-- START --

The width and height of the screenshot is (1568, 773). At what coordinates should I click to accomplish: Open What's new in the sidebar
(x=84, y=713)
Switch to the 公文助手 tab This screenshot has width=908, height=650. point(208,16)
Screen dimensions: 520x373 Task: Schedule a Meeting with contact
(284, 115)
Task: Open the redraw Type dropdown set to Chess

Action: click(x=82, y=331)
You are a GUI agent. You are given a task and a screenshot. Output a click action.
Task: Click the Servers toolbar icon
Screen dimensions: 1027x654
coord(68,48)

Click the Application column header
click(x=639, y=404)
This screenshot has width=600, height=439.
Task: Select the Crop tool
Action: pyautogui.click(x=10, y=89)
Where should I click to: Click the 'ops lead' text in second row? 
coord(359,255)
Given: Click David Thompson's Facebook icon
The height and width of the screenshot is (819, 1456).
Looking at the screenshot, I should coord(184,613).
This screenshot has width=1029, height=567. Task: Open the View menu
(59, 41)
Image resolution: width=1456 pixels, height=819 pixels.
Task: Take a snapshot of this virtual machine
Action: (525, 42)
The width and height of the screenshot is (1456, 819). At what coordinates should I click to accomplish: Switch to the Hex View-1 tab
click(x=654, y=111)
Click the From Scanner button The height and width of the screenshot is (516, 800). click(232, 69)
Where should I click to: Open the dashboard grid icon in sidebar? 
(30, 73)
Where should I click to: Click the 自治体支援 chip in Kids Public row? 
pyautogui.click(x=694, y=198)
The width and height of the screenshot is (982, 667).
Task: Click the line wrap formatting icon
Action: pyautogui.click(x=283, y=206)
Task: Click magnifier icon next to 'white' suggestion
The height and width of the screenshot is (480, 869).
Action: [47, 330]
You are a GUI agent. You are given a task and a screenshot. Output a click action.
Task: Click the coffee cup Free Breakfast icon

-- END --

◆ **WHAT NEEDS TO BE DONE**:
Report every line in the records above that contains the string "Open", copying each such line in full. Letter case counts.

◆ **THE RESPONSE**:
The width and height of the screenshot is (1568, 773). At what coordinates should I click to accomplish: Open What's new in the sidebar
Task: Open the redraw Type dropdown set to Chess
This screenshot has width=1029, height=567. Task: Open the View menu
Where should I click to: Open the dashboard grid icon in sidebar? 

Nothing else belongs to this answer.